A third wave of medical translations in the 13th century was led by the royal physician Arnauld of Villanova and included a higher proportion of translations directly from the Greek. Latin Christians also began to write medical treatises, commentaries, and compendia of their own, although nothing to challenge the intellectual authority of Greek and Arabic works.
In addition to Paris and Montpellier in southern France, the most important universities for medicine were mostly Italian, particularly Bologna and Padua. The bachelor of medicine degree took about seven years, the M.D. about 10.
As the medical curriculum developed, textual study began to be supplemented with other forms of medical education. Some universities required medical students to get practical experience working with a physician, and beginning in the 14th century some Mediterranean universities began to require attendance at dissections.
The Galenic medicine taught in the universities was based on a theory of the four “humors” of the human body: yellow bile, black bile, phlegm, and blood. A healthy body was one where the humors balanced. This led to the popularity of bloodletting as a therapy, as it allegedly relieved the distress caused by an excess of blood.
Although Galen differed from Aristotle on some biological questions, Galenic medicine was mostly compatible with Aristotelian natural philosophy, and physicians were educated in natural philosophy as well as medicine proper. It was also considered important for a physician to know astrology to choose the best times to perform medical procedures.
Largely outside the university tradition were Jewish physicians, some of whom served as personal physicians for the most powerful Christians in Europe. Also outside the university tradition were women writers on medicine such as the nun Hildegard of Bingen (1098–1179).
Her Book of Simple Medicines includes information on the curative power of herbs and jewels. There was also a mysterious woman medical writer at Salerno named Trotula, but she had no successors on university faculties.
One set of rivals to the physicians, as educated medical professionals, were the surgeons, who in addition to practicing what is now called surgery were also active in the treatment of skin disease. (Italy was exceptional in that physicians were trained as surgeons as well.) Surgery was not taught at the university, but through apprenticeship, which eventually led to the formation of a guild system.
Physicians, a tiny minority among Europe’s medical practitioners, distinguished themselves from surgeons (and other healers like mid-wives and herbalists) through a focus on why the body became sick, rather than merely on the cure. Physicians often emphasized maintaining health through proper diet and the observance of astrological moments rather than healing the sick.

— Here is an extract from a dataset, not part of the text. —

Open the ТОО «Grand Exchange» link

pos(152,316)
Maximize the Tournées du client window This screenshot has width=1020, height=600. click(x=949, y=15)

By the late Middle Ages a network of medical institutions outside university medical faculties had begun to develop. Surgeons organized themselves into guilds such as Paris’s College of Saint Cosme, founded in 1210. Governments established systems of licensing practitioners, although unlicensed practitioners continued to flourish. Cities, beginning in Italy, hired public physicians. Hospitals, originally places for the sick to die or recover, started hiring physicians as attendants.